Em segundo lugar, a elevação da demanda doméstica, neste momento, só pode ser atendida por mais importações, que serão realizadas com uma taxa cambial desvalorizada, o que significa que os bens importados, sob novo regime cambial, se tornarão mais caros. Deste modo, teremos um duplo fator inflacionário (demanda maior, bens mais caros), que poderá será fortalecido pelo sistema de desoneração das folhas de salários, o que em certos casos se traduzirá por um preço maior dos bens produzidos.

Finalmente, cabe questionar o uso dos bancos públicos para forçar a redução da taxa de juros e aumentar o volume de crédito neste momento. A história do Banco do Brasil está cheia de exemplos que comprovam como o uso de um banco público para forçar as instituições privadas a reduzirem o custo do dinheiro acaba por enfraquecer os próprios bancos públicos. Correm o sério risco de aumento da inadimplência, que pode levá-los a uma situação insustentável e a abrir a porta à concessão de créditos a partir apenas de critérios políticos, o que se verificou no passado.

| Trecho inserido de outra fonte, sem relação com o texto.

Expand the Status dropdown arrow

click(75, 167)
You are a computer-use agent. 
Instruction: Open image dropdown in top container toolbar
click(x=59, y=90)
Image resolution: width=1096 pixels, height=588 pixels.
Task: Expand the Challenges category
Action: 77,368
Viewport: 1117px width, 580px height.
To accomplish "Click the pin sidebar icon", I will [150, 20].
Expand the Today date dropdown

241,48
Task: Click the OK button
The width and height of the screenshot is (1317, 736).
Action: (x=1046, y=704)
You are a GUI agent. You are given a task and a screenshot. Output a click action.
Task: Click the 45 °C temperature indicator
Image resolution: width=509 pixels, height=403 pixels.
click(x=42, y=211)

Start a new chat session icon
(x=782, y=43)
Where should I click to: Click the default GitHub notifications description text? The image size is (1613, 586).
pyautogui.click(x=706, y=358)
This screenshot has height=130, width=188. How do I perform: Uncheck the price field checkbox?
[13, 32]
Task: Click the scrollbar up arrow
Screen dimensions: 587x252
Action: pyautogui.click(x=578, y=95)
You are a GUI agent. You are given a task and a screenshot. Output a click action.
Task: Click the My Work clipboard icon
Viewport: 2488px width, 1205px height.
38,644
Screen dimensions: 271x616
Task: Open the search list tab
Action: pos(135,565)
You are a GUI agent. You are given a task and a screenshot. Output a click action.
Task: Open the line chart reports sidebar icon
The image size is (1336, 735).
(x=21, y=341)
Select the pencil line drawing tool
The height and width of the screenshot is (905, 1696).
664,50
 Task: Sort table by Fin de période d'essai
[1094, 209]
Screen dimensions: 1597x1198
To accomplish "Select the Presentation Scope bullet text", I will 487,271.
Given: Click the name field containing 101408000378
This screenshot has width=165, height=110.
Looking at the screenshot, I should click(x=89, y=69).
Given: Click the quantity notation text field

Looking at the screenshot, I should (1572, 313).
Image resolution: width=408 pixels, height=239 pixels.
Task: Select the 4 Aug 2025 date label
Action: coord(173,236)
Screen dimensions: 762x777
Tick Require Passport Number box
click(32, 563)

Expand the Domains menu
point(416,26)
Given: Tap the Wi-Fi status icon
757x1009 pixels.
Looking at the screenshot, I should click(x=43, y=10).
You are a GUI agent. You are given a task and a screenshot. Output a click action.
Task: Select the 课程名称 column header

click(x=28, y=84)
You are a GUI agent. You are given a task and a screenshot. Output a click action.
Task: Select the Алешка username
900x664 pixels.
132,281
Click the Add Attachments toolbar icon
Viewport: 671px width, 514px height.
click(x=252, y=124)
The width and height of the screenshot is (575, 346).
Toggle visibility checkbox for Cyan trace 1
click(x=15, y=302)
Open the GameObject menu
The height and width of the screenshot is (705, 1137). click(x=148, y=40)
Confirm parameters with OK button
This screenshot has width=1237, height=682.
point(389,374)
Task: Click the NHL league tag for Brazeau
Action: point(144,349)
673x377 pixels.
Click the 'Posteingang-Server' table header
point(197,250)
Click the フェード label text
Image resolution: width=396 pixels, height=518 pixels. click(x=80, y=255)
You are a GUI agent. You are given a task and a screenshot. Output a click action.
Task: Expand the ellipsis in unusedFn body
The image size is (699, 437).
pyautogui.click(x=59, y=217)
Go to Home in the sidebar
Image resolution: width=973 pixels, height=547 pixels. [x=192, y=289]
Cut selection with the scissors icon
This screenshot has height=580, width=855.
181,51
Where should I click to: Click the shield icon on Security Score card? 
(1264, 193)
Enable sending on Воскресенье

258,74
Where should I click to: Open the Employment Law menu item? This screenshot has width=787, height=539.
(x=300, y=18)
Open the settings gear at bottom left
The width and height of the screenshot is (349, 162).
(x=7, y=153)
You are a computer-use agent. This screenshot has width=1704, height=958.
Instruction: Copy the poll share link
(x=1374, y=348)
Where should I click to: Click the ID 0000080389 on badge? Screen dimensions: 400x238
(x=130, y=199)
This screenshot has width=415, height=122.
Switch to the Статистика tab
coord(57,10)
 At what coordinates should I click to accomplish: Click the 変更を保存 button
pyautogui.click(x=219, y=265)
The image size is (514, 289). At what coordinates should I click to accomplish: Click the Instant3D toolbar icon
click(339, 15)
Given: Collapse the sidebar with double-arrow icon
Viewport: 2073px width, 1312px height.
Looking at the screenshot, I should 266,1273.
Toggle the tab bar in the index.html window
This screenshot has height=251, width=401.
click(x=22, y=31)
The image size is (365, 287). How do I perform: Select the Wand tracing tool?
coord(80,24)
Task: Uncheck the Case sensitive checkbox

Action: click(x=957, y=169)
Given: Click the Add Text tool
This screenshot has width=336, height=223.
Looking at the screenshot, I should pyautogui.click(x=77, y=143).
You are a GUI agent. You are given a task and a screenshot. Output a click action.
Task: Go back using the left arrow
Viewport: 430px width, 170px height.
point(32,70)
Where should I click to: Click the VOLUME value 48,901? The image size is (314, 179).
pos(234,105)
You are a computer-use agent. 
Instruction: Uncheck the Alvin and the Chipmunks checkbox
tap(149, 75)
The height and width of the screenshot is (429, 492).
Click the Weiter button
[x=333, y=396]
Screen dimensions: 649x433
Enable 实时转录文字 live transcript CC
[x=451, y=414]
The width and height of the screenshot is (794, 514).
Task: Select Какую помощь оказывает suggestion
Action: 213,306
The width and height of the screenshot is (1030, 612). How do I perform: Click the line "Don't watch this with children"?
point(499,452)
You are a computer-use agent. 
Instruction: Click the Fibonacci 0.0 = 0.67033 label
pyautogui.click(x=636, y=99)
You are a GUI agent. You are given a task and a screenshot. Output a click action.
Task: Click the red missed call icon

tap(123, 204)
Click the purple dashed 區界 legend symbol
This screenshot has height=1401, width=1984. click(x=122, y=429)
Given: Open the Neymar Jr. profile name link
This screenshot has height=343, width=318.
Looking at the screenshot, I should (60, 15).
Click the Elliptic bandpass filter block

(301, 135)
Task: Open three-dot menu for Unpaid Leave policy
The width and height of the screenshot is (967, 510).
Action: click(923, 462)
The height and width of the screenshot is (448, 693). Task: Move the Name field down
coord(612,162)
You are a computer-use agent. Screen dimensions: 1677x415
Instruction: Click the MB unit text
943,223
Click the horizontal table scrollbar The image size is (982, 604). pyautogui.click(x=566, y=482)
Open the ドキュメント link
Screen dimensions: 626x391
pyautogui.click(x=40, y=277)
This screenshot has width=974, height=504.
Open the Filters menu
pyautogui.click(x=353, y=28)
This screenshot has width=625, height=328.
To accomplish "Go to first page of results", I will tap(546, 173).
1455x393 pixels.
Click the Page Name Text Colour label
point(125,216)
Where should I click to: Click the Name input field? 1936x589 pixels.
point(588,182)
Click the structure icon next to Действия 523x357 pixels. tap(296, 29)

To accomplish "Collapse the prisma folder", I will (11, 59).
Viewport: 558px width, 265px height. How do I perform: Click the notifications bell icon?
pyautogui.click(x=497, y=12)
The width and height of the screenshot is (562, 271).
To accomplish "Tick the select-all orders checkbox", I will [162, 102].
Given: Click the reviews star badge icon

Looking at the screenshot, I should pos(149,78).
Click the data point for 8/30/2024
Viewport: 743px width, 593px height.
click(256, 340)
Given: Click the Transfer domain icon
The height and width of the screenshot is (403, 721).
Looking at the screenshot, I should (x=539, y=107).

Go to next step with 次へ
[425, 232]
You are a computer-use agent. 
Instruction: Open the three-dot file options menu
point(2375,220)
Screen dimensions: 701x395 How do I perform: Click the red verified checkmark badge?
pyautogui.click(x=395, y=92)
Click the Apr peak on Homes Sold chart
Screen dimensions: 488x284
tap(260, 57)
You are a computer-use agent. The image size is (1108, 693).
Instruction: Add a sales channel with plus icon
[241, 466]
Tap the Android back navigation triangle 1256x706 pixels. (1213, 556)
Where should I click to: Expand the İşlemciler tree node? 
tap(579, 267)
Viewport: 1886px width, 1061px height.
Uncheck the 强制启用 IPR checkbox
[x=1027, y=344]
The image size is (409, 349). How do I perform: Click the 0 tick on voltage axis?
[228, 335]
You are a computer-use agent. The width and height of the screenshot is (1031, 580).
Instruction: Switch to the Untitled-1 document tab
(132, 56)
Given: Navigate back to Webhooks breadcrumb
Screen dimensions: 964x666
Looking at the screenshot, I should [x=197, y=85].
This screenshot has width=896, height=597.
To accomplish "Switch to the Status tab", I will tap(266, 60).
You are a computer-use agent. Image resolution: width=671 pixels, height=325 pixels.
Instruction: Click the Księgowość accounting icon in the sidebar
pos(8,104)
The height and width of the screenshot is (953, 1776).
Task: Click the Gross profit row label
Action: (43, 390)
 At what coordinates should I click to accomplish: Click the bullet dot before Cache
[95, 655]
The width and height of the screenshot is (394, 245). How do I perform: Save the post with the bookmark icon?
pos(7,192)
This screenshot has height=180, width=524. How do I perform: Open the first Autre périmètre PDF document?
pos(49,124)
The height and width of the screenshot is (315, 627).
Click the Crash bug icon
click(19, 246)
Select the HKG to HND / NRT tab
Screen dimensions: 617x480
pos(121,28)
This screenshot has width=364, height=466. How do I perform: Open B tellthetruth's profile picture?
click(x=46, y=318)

O caso do Banco Nacional de Desenvolvimento Econômico e Social (BNDES) é ainda mais escandaloso: vai receber do Tesouro mais R$ 45 bilhões, que elevam o orçamento paralelo dessa instituição a R$ 280 bilhões. O Tesouro capta recursos no mercado financeiro a um custo em torno de 12% para repassar tais recursos ao BNDES, que cobra 6%. Isso escapa da contabilidade pública, sem que se saiba quem assume a perda.

O descompasso entre a oferta de nossa indústria e a demanda doméstica vai continuar, mas com um aumento do risco inflacionário e das importações, elevando o déficit das transações correntes do balanço de pagamentos.